Im Auftrag des ENSI hat der Schweizerische Verein für technische Inspektionen (SVTI) die Messungen am Kernmantel in Mühleberg überwacht. Seine Experten haben alle Schritte des Prüfprozesses vor Ort begleitet. Die dabei gewonnenen Urdaten der Ultraschallprüfung wurden durch den SVTI unabhängig ausgewertet und beurteilt.

Fazit des SVTI: „Die Ergebnisse des SVTI stimmen mit den Ergebnissen der Prüffirma überein.“

Im Vorfeld des Prüfverfahrens hatte die beim SVTI angesiedelte „Qualifizierungsstelle ZfP Schweiz“ das neue Ultraschallprüfsystem der Prüffirma einem systematischen Leistungsnachweis (Qualifizierung) an Testkörpern im Massstab 1:1 mit einer Vielzahl unterschiedlich grosser Testfehler unterzogen. Die Qualifizierung war erfolgreich.

Bei der Weiterentwicklung der Ultraschalltechnik und der anschliessenden Qualifizierung ist besonderes Gewicht auf die Verbesserung der Bestimmung der Tiefe der Risse gelegt worden.

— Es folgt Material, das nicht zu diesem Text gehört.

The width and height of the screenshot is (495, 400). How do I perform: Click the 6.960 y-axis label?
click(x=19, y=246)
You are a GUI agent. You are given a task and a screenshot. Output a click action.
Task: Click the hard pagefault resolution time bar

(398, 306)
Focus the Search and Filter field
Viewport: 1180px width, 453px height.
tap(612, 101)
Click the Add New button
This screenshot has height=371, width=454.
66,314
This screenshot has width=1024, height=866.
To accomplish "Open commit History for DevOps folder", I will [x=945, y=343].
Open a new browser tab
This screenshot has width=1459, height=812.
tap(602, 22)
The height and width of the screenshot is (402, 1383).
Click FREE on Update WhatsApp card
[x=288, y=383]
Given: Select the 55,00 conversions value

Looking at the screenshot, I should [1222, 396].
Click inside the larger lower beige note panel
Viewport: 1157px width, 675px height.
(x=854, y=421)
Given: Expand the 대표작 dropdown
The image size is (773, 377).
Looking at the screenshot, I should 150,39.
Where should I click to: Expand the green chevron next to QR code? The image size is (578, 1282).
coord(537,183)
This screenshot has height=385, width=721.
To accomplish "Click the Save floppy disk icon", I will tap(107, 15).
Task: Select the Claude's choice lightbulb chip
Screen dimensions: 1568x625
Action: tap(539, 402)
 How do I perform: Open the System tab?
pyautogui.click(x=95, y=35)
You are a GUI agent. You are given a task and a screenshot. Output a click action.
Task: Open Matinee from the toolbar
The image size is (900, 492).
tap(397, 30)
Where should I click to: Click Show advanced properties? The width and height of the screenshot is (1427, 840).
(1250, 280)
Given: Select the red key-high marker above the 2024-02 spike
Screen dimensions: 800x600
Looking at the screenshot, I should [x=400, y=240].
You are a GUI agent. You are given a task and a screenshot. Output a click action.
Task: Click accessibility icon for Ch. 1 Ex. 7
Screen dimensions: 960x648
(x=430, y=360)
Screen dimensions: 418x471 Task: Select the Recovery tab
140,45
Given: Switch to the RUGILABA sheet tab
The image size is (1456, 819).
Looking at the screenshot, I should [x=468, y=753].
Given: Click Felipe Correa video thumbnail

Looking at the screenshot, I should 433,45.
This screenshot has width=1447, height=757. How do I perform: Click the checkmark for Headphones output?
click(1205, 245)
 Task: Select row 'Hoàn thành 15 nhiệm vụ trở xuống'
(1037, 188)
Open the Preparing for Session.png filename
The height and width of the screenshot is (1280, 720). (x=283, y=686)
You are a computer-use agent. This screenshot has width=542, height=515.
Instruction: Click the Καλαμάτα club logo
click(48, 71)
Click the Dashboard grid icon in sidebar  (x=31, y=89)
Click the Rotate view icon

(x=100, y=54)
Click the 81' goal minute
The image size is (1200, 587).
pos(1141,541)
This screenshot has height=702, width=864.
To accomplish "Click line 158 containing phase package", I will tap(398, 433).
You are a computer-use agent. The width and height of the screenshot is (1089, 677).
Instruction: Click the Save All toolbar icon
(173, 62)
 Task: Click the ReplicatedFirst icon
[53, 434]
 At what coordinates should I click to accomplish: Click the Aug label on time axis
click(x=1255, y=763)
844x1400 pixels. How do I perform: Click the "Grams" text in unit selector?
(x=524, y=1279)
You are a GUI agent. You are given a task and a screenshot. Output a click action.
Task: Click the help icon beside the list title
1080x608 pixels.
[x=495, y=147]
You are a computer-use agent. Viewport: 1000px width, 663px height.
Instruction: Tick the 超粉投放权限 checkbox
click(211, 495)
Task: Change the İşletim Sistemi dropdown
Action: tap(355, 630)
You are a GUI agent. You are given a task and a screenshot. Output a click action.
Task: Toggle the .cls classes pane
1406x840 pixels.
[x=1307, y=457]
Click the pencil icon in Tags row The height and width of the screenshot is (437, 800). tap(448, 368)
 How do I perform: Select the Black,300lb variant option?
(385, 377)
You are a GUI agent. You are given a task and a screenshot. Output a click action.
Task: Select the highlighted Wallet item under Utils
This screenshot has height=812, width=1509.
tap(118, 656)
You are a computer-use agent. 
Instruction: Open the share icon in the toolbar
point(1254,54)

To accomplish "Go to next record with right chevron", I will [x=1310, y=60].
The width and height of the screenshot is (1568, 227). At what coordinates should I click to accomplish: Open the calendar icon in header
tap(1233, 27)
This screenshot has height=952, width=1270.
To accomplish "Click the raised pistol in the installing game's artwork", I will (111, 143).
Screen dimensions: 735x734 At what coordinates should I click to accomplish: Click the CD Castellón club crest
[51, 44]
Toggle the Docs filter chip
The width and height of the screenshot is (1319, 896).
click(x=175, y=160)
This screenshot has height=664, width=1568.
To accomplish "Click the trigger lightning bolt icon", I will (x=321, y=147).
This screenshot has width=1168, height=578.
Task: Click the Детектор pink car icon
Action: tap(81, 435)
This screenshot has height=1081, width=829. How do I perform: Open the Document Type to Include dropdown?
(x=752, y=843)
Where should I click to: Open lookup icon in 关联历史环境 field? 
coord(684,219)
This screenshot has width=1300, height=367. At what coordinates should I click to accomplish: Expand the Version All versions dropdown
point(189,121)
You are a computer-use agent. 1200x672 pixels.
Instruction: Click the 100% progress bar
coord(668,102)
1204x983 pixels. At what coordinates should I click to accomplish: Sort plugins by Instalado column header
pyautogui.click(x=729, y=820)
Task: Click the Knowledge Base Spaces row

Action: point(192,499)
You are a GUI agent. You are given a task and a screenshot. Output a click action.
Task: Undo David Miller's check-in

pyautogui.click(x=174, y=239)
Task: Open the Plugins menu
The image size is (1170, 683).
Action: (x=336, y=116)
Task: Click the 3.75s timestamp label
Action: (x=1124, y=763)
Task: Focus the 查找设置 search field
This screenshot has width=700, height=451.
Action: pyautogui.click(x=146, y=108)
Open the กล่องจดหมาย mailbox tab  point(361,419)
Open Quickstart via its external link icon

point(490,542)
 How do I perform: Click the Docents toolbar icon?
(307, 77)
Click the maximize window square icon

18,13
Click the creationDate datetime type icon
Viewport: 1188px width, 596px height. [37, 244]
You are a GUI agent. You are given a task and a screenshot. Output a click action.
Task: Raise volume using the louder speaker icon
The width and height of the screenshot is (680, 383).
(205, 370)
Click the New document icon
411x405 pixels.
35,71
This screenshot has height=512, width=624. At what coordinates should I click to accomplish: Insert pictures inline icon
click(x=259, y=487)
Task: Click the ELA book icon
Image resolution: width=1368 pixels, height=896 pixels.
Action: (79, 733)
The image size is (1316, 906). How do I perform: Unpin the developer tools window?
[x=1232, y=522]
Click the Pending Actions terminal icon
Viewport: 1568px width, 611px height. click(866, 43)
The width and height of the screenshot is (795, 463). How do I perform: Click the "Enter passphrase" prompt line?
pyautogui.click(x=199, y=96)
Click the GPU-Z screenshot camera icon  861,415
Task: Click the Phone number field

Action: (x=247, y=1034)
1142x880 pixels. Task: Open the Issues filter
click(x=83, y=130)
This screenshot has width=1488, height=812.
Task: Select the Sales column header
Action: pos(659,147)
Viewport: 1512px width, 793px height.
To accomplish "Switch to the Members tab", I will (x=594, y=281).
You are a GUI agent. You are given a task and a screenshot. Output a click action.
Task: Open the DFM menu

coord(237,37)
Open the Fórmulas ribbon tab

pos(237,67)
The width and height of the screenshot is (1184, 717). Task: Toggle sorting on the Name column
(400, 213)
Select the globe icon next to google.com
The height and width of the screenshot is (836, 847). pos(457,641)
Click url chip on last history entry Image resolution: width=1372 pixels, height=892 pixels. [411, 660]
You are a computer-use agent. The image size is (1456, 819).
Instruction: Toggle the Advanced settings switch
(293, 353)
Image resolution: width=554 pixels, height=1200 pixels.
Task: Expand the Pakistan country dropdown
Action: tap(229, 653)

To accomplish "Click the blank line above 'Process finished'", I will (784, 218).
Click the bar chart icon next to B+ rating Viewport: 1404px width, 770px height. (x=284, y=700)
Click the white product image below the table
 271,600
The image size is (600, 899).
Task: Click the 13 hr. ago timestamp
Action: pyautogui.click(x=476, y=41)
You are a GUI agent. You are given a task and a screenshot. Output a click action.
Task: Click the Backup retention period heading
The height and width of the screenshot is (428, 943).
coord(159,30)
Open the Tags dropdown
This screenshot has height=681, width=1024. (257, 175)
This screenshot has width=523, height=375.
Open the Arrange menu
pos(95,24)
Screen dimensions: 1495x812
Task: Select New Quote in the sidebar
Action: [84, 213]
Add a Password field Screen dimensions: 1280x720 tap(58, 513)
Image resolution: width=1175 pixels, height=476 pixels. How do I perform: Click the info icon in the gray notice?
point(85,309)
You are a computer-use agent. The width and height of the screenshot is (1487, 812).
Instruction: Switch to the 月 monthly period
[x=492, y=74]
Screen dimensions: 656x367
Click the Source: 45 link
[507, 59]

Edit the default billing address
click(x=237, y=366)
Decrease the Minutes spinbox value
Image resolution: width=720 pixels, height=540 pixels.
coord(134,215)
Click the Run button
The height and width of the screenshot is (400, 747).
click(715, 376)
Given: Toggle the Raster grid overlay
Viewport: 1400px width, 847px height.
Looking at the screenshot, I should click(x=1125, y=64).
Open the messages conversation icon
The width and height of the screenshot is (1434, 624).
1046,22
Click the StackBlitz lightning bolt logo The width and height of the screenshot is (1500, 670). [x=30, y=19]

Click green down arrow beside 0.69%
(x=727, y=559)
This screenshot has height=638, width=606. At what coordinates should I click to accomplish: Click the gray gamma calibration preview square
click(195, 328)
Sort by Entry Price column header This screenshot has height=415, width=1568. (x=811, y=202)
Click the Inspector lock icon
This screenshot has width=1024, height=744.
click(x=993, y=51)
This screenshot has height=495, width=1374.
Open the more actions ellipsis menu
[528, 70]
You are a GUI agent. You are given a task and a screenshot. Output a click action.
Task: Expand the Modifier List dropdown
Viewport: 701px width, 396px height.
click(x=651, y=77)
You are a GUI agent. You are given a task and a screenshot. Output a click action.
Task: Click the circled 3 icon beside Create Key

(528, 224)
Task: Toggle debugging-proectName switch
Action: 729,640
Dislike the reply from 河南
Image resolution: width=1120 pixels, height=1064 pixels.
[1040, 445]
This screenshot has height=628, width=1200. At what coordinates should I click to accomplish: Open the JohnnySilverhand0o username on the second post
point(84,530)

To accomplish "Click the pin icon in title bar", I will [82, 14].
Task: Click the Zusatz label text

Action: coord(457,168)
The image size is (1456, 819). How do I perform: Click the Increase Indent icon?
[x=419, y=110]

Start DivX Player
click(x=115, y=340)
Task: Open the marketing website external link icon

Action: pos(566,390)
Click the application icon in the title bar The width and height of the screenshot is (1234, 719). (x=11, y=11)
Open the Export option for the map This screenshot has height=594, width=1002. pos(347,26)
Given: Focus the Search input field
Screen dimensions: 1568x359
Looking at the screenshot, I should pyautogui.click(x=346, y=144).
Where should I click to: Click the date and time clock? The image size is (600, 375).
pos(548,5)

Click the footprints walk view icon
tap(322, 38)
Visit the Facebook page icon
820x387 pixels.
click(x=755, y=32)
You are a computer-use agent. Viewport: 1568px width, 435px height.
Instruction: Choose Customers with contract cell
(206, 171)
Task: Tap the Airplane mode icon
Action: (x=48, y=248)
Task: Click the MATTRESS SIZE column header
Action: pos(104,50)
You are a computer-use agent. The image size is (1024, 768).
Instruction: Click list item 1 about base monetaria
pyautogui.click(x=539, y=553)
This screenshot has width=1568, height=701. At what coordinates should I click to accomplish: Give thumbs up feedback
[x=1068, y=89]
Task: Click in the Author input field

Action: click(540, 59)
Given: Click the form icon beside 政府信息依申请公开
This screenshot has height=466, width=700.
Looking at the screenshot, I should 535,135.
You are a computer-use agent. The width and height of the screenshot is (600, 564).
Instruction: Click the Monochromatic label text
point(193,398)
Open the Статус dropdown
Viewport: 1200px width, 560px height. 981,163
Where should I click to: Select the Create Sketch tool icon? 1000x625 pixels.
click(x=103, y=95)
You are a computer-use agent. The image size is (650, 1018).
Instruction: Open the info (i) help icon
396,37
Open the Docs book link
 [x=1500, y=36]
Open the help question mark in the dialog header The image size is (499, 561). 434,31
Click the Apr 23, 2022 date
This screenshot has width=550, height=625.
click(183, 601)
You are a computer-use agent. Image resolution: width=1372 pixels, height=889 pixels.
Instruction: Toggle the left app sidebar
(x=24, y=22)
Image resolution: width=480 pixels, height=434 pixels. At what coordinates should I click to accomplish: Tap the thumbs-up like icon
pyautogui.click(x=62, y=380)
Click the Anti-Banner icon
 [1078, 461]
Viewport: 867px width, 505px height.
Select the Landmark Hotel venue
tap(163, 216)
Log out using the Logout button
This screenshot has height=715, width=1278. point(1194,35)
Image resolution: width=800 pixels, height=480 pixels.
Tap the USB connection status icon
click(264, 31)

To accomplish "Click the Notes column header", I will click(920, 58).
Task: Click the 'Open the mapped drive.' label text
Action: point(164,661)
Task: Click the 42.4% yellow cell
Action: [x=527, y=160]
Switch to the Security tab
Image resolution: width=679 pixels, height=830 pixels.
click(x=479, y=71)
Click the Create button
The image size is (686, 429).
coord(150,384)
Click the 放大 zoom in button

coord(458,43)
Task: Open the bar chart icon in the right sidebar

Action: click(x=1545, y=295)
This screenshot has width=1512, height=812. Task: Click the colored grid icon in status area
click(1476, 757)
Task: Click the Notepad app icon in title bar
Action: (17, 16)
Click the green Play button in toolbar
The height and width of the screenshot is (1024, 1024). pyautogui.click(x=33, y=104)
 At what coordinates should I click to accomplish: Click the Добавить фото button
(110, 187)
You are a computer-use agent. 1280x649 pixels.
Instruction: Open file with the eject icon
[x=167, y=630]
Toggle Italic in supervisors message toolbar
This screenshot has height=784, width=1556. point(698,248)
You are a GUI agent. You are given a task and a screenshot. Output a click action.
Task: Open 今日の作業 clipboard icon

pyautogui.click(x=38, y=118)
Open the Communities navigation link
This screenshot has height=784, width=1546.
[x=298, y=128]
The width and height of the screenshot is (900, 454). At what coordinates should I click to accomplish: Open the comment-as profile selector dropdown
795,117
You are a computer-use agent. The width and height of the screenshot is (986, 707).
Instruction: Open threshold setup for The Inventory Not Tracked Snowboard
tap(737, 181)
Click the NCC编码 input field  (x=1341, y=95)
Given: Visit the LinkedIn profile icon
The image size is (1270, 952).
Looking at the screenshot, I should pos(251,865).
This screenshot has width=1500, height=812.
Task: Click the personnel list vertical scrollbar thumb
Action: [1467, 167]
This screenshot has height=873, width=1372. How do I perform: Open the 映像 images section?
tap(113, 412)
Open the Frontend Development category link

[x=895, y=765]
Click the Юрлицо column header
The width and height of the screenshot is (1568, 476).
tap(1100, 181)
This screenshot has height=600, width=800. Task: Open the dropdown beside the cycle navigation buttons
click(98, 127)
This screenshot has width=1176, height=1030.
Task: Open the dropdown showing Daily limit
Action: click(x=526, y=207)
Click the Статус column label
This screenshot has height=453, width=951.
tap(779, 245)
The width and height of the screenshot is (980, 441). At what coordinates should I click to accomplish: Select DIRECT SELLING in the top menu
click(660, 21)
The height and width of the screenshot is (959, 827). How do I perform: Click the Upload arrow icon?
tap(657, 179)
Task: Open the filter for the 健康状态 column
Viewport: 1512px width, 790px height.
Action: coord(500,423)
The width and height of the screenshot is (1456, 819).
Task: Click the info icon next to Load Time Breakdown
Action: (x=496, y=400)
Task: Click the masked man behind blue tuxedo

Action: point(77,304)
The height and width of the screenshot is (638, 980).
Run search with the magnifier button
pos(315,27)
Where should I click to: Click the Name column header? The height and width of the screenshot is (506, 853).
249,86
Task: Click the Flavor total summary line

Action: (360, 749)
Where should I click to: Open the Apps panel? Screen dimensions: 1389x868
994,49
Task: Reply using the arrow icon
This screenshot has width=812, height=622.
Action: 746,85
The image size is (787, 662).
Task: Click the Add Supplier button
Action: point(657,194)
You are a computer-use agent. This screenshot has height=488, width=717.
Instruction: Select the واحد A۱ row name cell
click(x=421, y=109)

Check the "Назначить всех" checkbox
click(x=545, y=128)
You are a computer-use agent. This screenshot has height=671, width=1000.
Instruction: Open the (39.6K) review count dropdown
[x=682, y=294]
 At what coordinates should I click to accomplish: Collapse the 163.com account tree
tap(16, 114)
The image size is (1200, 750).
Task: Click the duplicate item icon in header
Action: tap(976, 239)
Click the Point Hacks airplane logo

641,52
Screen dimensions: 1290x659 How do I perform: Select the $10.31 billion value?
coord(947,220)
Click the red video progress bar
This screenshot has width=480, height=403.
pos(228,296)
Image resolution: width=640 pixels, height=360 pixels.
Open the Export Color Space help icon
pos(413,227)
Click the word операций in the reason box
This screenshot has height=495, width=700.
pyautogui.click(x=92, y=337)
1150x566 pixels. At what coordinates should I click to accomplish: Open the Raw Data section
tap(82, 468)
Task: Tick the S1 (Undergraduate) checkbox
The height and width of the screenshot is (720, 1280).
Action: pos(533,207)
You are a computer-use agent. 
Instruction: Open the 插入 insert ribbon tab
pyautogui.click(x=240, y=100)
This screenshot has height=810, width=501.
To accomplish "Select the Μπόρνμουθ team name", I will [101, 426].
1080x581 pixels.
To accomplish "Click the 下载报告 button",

„Die jetzt mit dem weiter entwickelten Prüfsystem gewonnenen Messergebnisse am Kernmantel zeigen, dass die tiefsten Risse nur bis in die Wandmitte hineinlaufen“, fasst  Klaus Dressler, Leiter des Nuklearinspektorats beim SVTI, das Resultat zusammen. Unabhängig von diesen Messergebnissen sei bei der bruchmechanische Bewertung des Kernmantels aber eine wanddurchdringende Tiefe aller Risse zugrundegelegt worden, wie das auch schon bei den früheren Bewertungen der Fall war.  „Die Bewertung enthält somit zusätzliche sicherheitstechnische Reserven.“


Sicherheit Kernmantel gewährleistet

Mit den neuen Prüfresultaten wird die Beurteilung des ENSI bestätigt, welche seine Experten aufgrund der früheren Messungen getroffen haben:

  • Der Kernmantel des KKM erfüllt weiterhin seine Funktion trotz der vorhandenen Risse.
  • Das Kernkraftwerk Mühleberg kann mittelfristig weiter sicher betrieben werden, dies bei kontinuierlicher Messung und bruchmechanischer Bewertung der Risse. Kurzfristige Zusatzmassnahmen sind nicht erforderlich.
  • Die Entwicklung der Risse muss weiter kontinuierlich überwacht werden.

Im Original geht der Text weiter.